The resolution of this issue in the late 1780s, continues Henricks, “fractioned the personhood of slaves, confirmed their dual status as person and property, and endorsed slavery as the normative foundation of a formal racist state.” It helped perpetuated slavery for another eighty years.

Henricks is concerned with the way the compromise debate manifested aspects of what we would now call “colorblindness”—the ideology that denies that race is an organizing principle of the structural order and blames the victim for failing to succeed in a supposedly non-discriminatory, colorblind order.
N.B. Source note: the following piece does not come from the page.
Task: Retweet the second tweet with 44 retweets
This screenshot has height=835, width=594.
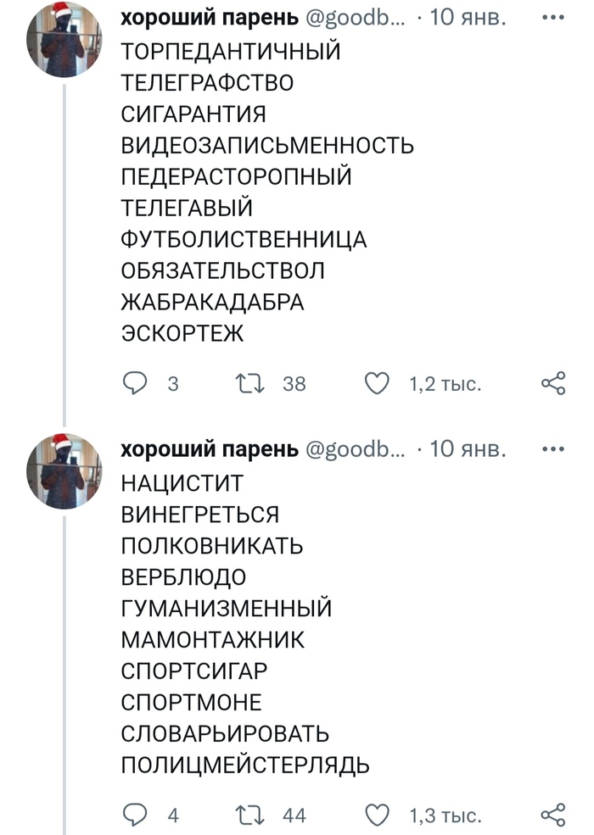Action: (251, 816)
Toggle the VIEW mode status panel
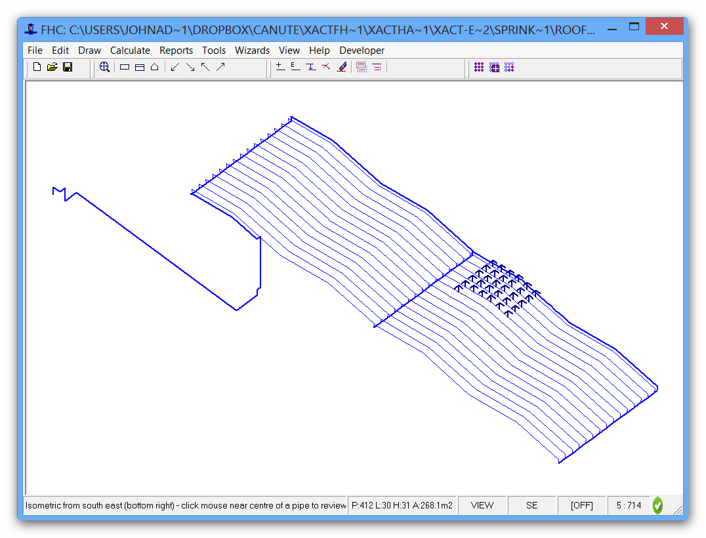The height and width of the screenshot is (538, 706). pos(482,505)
Typically, colorblindness is thought of as a post-Civil Rights era manifestation. Out went the old-style racism, “state-sanctioned, compulsory inequality to preserve racial advantage” enforced by both judicial and extrajudicial terror. In came a new-style “subtle, implicit, and covert” form of anti-Blackness. Statements as “I don’t see color” and “I’m not a racist, but…” back up the notions that minority groups “(1) no longer face discrimination, (2) should work harder for social mobility, (3) ought to quit demanding inclusion, and (4) have already received more than they deserve.”
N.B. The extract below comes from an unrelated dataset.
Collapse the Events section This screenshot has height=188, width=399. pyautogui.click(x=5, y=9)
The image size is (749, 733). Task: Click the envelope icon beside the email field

Instead of a rupture and reformation in racist thinking, Henricks sees continuity reaching back to the three-fifths debate. Framers of the Constitution argued for slavery using a “seemingly anti-slavery discourse.” Statements such as “I am principled against slavery, but…” and “I wish to see the day that slaves are not necessary” were actually used to “defend a rigid racial rule.”

Henricks also finds evidence of “reverse discrimination,” a notion most would date to white-backlash in the 1970s. When it came to taxation, slave-owners bemoaned the burden of slavery on them. Slave-owners actually made themselves out as the real victims of slavery. After all, they complained, it cost them more than they profited from it. Of course, at the same time they also argued that the South couldn’t exist or survive without slavery: no one else was “capable of the toil required for an economy built upon tobacco, rice, sugar, indigo and later cotton.”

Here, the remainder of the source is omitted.